Kassel: Was ich mich auch frage bei einer Fernsehsendung wie der, die heute Abend nun beginnt - es wird eine Serie sein, mehrere Wochen laufen: Wie sehr ist das auch Aufruf zum Denunziantentum? Bei den Fällen, die Sie entdecken in Gelsenkirchen, wie oft ist das ein rein, ich nenne es mal so, innerbetrieblicher Vorgang und wie oft gibt es da Hinweise von außen?
Lipka: Wir haben die Erfahrung gemacht, dass etwa zwei bis drei Prozent aller Leistungsfälle, aller Anträge, die wir haben, nicht plausibel sind, wo wir dann sagen, da kann was nicht stimmen, da müssen wir mal genauer hinschauen. Die weitaus meisten Menschen, 98 Prozent, beziehen zu Recht ihre Leistungen, und deswegen sagen wir, grundsätzlich schenken wir auch den Angaben der Bürger Glauben. Nur dann, wenn etwas nicht plausibel ist, haben wir den Anlass, näher hinzuschauen.
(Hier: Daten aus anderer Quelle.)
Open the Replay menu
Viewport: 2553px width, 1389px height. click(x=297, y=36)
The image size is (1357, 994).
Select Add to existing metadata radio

Kassel: Wir reden im Deutschlandradio Kultur gerade mit Reiner Lipka, er ist der Geschäftsführer des Integrationscenters für Arbeit in Gelsenkirchen, und Sie haben ja, Herr Lipka, schon erzählt, dass diese Ermittlungen, diese Suche nach Hartz-IV-Betrügern einen, wenn auch nicht unwichtigen, aber doch vergleichsweise kleinen Teil der Arbeit Ihrer Einrichtung und Ihrer Mitarbeiter einnimmt.
Nun ist ja so etwas wie - inzwischen heißt es, wie erwähnt, Integrationscenter in Gelsenkirchen -, das ist ja, hat viele Namen gehabt in den letzten Jahren, die ganz moderne Version von dem, was vor einigen Jahren mal schlichtweg das Arbeitsamt um die Ecke war. Wie hat sich das ansonsten bei Ihnen entwickelt? Ist die eigentliche Vermittlung von Arbeit inzwischen längst nicht mehr Ihr Kerngeschäft?
Lipka: Doch, das wird immer wieder unterschätzt. Ich sage mal als Beispiel: In diesem Jahr in Gelsenkirchen werden wir etwa 4.000 Menschen in Arbeit bringen. Es wird immer wieder die hohe Zahl der Arbeitslosen gesehen, Herr Kassel, aber es wird unterschätzt, dass wir auch eine große Bewegung haben. Es gibt eine Dynamik am Arbeitsmarkt, sie reicht noch nicht aus, um die Arbeitslosigkeit entscheidend abzubauen in Gelsenkirchen, aber wir nutzen diese Bewegungen am Arbeitsmarkt auch für unsere Kunden. Wir aktivieren sie, vermitteln sie, bringen sie dazu, im Wettbewerb zu stehen, mit anderen Arbeitssuchenden und haben auch da Erfolge.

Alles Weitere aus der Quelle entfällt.